I gave him the nickname "Darth Gabus" a while back. My theory before he was born was that he was going to become the ringleader. He would just sit back with his dark cloak and give the other two suggestions and then laugh as they took the blame. I see nothing to disprove this. In fact, it seems like he is well on his way. Not to say that he doesn't do his own damage.
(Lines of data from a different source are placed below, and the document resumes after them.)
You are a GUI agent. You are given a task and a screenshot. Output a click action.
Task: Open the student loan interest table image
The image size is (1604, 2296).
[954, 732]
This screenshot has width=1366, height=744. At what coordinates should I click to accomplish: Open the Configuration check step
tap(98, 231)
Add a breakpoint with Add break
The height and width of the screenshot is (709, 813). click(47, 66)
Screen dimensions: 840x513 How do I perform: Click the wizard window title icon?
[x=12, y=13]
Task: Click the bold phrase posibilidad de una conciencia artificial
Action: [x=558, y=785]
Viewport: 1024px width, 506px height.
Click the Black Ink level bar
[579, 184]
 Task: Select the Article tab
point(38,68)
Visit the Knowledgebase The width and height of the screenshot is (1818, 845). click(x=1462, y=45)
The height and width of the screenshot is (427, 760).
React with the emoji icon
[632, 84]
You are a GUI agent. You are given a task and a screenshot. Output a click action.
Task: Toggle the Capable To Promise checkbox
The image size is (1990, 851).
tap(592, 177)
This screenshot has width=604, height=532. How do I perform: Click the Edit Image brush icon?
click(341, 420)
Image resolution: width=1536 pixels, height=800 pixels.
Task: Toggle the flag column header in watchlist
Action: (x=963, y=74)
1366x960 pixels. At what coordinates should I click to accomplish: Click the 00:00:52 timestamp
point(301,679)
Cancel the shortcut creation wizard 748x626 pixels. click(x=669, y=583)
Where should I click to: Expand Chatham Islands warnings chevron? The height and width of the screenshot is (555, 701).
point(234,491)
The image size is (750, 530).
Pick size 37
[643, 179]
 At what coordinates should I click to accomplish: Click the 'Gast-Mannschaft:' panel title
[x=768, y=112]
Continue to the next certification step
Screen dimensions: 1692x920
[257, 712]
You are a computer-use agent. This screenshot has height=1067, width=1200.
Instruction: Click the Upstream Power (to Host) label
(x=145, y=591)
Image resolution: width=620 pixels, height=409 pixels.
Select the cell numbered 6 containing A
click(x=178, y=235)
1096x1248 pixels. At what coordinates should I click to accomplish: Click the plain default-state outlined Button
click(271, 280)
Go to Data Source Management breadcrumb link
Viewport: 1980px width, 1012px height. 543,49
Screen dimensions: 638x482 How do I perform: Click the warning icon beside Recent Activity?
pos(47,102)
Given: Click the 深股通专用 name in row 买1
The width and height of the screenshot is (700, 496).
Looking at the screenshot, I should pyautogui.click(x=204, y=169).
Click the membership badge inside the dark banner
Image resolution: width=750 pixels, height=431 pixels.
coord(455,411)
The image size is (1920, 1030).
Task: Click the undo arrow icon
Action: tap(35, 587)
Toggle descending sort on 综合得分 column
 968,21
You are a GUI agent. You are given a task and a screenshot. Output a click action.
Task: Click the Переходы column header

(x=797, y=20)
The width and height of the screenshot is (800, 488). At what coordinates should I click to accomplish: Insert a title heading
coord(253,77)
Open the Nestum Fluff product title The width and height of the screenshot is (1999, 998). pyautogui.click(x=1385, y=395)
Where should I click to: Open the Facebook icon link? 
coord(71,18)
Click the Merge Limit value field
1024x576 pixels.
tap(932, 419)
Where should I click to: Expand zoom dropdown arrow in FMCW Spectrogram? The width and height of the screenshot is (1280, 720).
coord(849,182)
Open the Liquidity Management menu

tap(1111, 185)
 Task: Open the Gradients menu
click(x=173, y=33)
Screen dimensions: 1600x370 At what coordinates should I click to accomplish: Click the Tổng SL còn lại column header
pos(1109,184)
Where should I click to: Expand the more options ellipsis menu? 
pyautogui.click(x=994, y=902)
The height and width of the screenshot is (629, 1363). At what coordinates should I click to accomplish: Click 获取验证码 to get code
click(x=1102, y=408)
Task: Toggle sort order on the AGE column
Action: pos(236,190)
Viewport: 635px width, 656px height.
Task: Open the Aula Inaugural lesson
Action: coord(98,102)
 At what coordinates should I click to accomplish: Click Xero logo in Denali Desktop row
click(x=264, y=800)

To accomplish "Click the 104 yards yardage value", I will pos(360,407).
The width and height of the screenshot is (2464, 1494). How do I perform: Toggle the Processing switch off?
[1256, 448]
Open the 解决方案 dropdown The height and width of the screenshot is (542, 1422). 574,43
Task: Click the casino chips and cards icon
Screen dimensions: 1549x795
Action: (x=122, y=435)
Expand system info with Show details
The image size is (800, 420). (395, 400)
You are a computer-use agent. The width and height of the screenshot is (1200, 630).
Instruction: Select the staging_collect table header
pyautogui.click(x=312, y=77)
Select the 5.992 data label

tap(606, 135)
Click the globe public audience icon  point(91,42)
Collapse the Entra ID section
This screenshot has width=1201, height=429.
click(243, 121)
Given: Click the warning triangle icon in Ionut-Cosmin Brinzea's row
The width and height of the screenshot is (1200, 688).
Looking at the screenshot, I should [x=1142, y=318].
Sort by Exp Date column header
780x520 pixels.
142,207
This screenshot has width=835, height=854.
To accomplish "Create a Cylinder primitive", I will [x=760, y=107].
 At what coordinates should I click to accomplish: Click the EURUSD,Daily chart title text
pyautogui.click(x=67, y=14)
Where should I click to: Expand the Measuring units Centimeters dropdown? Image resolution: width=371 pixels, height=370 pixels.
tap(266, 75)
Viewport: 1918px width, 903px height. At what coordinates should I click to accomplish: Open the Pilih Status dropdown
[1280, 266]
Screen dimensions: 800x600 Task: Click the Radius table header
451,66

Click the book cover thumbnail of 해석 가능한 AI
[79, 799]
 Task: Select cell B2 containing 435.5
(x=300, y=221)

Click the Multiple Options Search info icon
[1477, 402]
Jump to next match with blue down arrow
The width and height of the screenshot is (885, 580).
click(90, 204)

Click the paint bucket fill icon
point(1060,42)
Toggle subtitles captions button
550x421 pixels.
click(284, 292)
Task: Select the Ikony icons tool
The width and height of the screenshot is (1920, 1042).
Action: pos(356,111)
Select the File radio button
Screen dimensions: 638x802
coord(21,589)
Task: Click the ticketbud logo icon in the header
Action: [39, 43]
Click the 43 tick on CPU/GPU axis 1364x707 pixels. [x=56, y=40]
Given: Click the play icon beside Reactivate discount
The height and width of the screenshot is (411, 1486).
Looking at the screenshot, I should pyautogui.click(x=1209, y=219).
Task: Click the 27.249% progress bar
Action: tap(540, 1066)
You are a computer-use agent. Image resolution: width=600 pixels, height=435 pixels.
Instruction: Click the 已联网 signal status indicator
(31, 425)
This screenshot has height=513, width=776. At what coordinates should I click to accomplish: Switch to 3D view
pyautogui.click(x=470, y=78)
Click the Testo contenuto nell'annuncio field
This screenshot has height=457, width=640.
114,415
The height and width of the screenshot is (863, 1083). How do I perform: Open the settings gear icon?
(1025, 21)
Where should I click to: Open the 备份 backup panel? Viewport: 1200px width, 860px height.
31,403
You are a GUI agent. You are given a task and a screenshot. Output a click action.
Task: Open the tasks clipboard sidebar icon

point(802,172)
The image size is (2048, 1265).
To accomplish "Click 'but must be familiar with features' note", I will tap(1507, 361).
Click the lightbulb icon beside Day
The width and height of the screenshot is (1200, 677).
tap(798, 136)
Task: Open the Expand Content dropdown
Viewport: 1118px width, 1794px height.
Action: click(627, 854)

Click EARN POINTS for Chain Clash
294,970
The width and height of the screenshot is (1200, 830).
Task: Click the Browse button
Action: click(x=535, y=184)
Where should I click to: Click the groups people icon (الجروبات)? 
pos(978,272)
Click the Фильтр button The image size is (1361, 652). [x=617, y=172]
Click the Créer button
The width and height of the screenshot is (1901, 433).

- When I change his diaper, I will say, "I need to clean your butt." (Don't judge me.) Well, naturally he has learned to say butt. "Butt butt" Now whenever he gets his diaper changed "butt butt." When he gets a bath "butt butt." At first he was confused, uh, what side of his body his "butt butt" was on. He was walking by and I said, "Hey Gabe, where's your butt?" He stopped, looked at me, grabbed the front of his shorts like he was a smack-talking wrestler and goes "butt butt butt." Noooooo. Well, I think he figured it out now. We were wrestling around on the ground the other day. After he was done, I was laying on my stomach. I guess my shorts had slid down a little, because next thing I know, he walked by and stopped next to me. He poked my backside, said "butt butt" and raced down the hallway.
- At night, Gabe does not want to ever go to bed. He'll stay up as long as he can stand up. He's tired, and you can tell because he starts to do stuff wrong. He'll go to the pantry and open it and pull stuff out and throw it all over. He'll pull DVDs down off the bookcase. He'll open drawers, turn off the TV sound, bang on my computer, open the dishwasher, dance around to any music on the television. It is like a human whirlwind. The whole point is to keep busy and play like crazy. UNLESS.... If for some reason Natalie or Josiah has climbed up into Heather's lap for any reason, Gabe will know and race over to her and start whining, crying, screaming to get held. He'll get pulled up there and sit there for a couple minutes and then get back down and run away. He just doesn't want anyone else up there. He is very jealous of Mommy's time.
- Today after my shower, I had not put my shirt on yet. I was playing around with Gabe and the other kids on the bed. I had gotten onto the floor and covered myself with a blanket. My arms were on the bed with my chin resting on the bed. The older two kids started sliding down my back. Darth Gabus had different plans. He started to headbutt me every time I peeked out of the covers. After about five good whacks, he started to stomp on my head. It was like something out of old WWF. It didn't hurt too bad, just this kid maniacally laughing while stomping on my head. I finally sat up and said "You know what? I've had enough of this." He saw his chance and raced across the bed, grabbed both of my nipples in his little hands and yanked. A double purple nurple. You beginning to understand the name now?
3 comments:
David,
I'm wiping the tears away from laughing so hard! Maybe it is a guy thing, because Amy wanted to know why I was laughing so hard and read your post within laughing at all.
You need to learn the ways of the force to deal with Darth Gabus. I've heard the third is the trouble maker (I think the oldest of our three is ours however).
Thanks for the laugh!
Benji
Ah...the force is with him...lol
I love me some Darth Gabus!!! We are friends. *wink*
Dude, that was awesome. I loved the last story.